The Centers for Disease Control and Prevention (CDC) recommends speaking to your child calmly and reassuringly. Be available to talk about the virus and be aware of what your child is seeing and hearing. Providing honest, accurate, age-appropriate information is the healthiest approach.
Sometimes it’s best to wait until your child comes to you with questions or invite questions without inundating your child with information. You want to address your child’s concerns but not give them concerns they didn’t already have
Do Invite Questions
Again, it’s important to make sure your child feels comfortable coming to you. This is especially important as he or she gets older and gains access to more and more information. For a young child, a parent is his or her first resource for information. But older children have access to information from their peers and news sources and the internet.
Engaging in conversations with your child about what they’ve heard or seen can help you keep tabs on what they’ve been exposed to. It also allows you to correct any incorrect information or misconceptions about what they’ve heard.
Don’t Let Fear Overcome You
One of the best things you can do to help your child deal with COVID-19 is to take care of yourself. Most people are scared right now, but that doesn’t mean you need to let fear get the best of you or guide your decisions. Lead by example. There’s nothing wrong with feeling fearful and even admitting to your child you’re scared, but show your child healthy ways to cope with that fear.
Keeping yourself calm and dealing with your anxiety about the situation is one of the best things you can do for your child. If you are feeling anxious, get your emotions under control before speaking to your child.
According to Janine Domingues, PhD, a child psychologist at the Child Mind Institute, “When you’re feeling most anxious or panicked, that isn’t the time to talk to your kids about what’s happening with the coronavirus.”
Even if you aren’t openly panicking, your child can sense when you are stressed or frightened, so it’s important to work through your anxiety and be calm around your child as much as possible.
Don’t Let Your Child Consume Too Much News
It’s important to be informed and some older children and teens can handle exposure to news.
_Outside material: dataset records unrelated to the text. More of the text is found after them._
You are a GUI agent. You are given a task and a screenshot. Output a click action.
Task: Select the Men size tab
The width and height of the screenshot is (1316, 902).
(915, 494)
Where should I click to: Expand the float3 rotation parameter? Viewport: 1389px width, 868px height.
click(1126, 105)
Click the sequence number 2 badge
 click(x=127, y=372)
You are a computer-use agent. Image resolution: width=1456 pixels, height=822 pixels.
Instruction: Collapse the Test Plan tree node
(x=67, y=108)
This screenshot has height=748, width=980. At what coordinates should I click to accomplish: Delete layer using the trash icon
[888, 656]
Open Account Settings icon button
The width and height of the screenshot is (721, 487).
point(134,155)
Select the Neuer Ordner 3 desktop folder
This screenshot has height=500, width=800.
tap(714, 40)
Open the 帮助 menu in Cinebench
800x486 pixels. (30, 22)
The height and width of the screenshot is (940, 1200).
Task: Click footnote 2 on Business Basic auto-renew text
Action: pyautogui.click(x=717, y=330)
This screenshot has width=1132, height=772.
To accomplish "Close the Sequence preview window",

But no matter your age, child or adult, eventually too much news overwhelms you. The 24-7 news cycle and social media make it possible to expose yourself to news around-the-clock. It’s easy to fall down information holes and spend hours reading and viewing content that’s related to COVID-19. Unfortunately, at some point, this passes beyond being informed and becomes unhealthy.
As a parent, it’s important to prevent your child from becoming overwhelmed with news and information. It might be best to view what news you deem appropriate together.
It’s also important to make sure there are plenty of activities available that aren’t COVID-19 related. This can be difficult when we’re so limited in where we can go and what we can do. Be creative and find ways to spend time as a family and as individuals doing things that take your mind off the virus.
Don’t Ignore the Problem
It might be tempting to avoid talking about COVID-19 with your child or pretend the world outside isn’t happening. In some ways, it’s easier to do this because people are restricted in their homes, so you can create a cocoon. For younger children who aren’t as aware of their surroundings and don’t go online or watch the news, this might even be a viable option.
But older children are aware of what’s happening in the world. Even if you limit exposure, your older child or teen will know something is happening and will have questions. It’s important not to ignore these questions and to not pretend that everything is okay. The best thing you can do is take a moderate approach and address your child’s concerns with a balance of confidence and caution.
Eventually, the time we’re in will pass, but all of us will be affected by it for the rest of our lives. How children process current events and how secure they feel in their families can play a vital role in emerging from the COVID-19 pandemic healthy and happy.